But civil liberties groups and gay rights advocates say that Alliance Defending Freedom’s arguments about religious liberty and free expression mask another motivation: a deep-seated belief that gay people are immoral and that no one should be forced to recognize them as ordinary members of society.

Oh, no doubt, the civil liberty groups are correct about that, but so what? Motives have never been the criteria whereby legitimate use of the First Amendment is measured and limited.  Whether religious groups believe that LGBT individuals should not have the same rights as other citizens because they have been condemned by God, or whether they just think they are inherently icky, or whether they are inherently icky because they have been condemned by God, or whether they have been condemned by God because God thinks thet thinks they are inherently icky, part of the First Amendment states that they have a right to their beliefs, and another part says that they have a right to argue for those beliefs without government interference. Yup: they are dead wrong about gays (though not necessarily about abortion), just as the Times is wrong about many, many things. But implicating the First Amendment while attacking Alliance Defending Freedom’s positions is a dangerous game, and one more bit of evidence that a large swathe of the ideological Left regards the nation’s core principles of freedom or speech and religion as problems rather than blessings.

2. It isn’t that I’m conservative, it’s just that the rhetoric and logic of liberals increasingly scare the hell out of me…I flagged another Times article for discussion two weeks ago, then lost my notes. Found them! Claudia Goldin, a Harvard professor of economics, wrote that rarity, and honest and factual article about the so-called “gender pay gap.” She explained what dishonest demagogues on the Left—like Barack Obama and Hillary Clinton–always gloss over when they cite their old, deceitful “77 cents” trope:

The data shows that women disproportionately seek jobs — including full-time jobs — that are more likely to mesh with family responsibilities, which, for the most part, are still greater for women than for men. So, the research shows, women tend to prefer jobs that offer flexibility: the ability to shift hours of work and rearrange shifts to accommodate emergencies at home.

Such jobs tend to be more predictable, with fewer on-call hours and less exposure to weekend and evening obligations. These advantages have a negative consequence: lower earnings per hour, even when the number of hours worked is the same.

She cites other factors as well. While gender discrimination in the workplace can and does exist, a large portion of the “gender gap” arises out of conscious choices—and I thought the right to choose was a good thing.

So far so good…and then the professor concludes with this:

In sum, the gap is mainly the upshot of two separate but related forces: workplaces that pay more per hour to those who work longer and more uncertain hours, and households in which women have assumed disproportionately large responsibilities.

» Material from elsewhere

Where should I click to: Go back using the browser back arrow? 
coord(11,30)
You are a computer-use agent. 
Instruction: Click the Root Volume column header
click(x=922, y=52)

Equality on this court requires a level playing field at home and in the market. There are many battles ahead. Unfortunately, they need to be fought at several levels.

In other words, society and human nature must be upended, forcibly if necessary, because absolute gender equality in pay and the elimination of all disparities in gender-based behavior must be achieved at all costs…and the costs include making people miserable. This is the mandatory social engineering that made Communism such a hell on earth, and yet the Left is still peddling it. It is wrong that most women, physically, psychologically and emotionally, prefer to care for children and are better at it than most men, so we must change that! If we don’t, we won’t be able to eliminate the gender pay gap!

If there is a statistical gender pay gap that result from individual choices rather than discrimination, there is nothing unethical about accepting it as a natural consequence of freedom. I find it extremely ominous that so many liberals are unable or unwilling to understand this.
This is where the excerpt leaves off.